Wonen in de 18e eeuw

De huurprijs van een woning varieerde sterk. Ongeschoolde arbeiders zaten vaak in zeer eenvoudige woningen, eigenlijk meer hutjes, voor soms minder dan 1 gulden per week. Terwijl welgestelden en de adel herenhuizen konden huren voor wel 100 gulden per maand of meer. Grofweg waren er vier categorieën:

  • Kleine huisjes. Voor 2 tot 4 gulden per maand kon je niet veel meer huren dan een hut met één ruimte om in te verblijven en te slapen en meer niet.
  • Eenvoudige woning.

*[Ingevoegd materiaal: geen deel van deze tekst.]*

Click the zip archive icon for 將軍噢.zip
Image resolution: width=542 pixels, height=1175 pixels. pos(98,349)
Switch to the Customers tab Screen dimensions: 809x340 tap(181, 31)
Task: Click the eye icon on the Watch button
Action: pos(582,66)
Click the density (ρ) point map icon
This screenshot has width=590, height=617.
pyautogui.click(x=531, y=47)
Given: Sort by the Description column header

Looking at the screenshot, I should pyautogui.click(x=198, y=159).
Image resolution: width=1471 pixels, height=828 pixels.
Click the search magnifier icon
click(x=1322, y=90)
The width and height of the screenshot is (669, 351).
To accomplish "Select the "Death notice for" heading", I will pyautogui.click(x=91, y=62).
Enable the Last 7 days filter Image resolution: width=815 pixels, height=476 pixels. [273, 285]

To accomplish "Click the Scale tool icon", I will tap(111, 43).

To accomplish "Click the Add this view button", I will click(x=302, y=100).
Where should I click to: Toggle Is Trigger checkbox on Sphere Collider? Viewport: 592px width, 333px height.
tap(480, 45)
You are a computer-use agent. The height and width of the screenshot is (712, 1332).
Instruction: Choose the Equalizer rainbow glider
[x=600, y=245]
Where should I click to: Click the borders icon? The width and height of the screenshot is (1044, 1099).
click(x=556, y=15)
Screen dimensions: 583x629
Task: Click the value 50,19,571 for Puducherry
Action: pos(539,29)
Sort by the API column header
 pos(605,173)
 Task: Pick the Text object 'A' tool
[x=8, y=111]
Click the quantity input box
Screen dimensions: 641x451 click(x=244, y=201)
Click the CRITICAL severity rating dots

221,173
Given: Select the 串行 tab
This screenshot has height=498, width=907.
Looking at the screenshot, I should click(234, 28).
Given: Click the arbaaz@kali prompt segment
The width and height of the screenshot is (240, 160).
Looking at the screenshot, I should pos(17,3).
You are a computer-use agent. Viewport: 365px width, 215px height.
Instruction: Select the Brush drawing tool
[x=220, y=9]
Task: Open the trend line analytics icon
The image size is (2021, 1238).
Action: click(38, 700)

In de 18e eeuw kostte de huur van een eenvoudige woning ongeveer 6 tot 12 gulden per maand. Deze woningen waren meestal klein en hadden weinig luxe, zoals stromend water of een eigen toilet. Wel vaak met een werkruimte. Ze werden meestal bewoond door arbeiders en ambachtslieden.
  • Voor een luxewoning, zoals een bovenwoning in een grachtenpand, betaalde men 20 tot 40 gulden per maand. Deze woningen waren vaak gelegen in de betere buurten van de stad en hadden meer comfort, zoals stromend water, een eigen toilet en soms zelfs een tuin. Ze werden bewoond door meer welgestelde burgers, handelaren en hogere ambtenaren.
  • Voor een herenhuis betaalde men in de 18e eeuw aanzienlijk meer huur, variërend van 50 tot wel 150 gulden per maand. Deze huizen hadden vaak meerdere verdiepingen met hoge plafonds en fraaie tuinen. Ze werden bewoond door de rijken in de samenleving.

Huizen op de Keizersgracht, gesloopt in 1787 voor de bouw van Felix Meritis, Gerrit Hulseboom (Online collectie Rijksmuseum).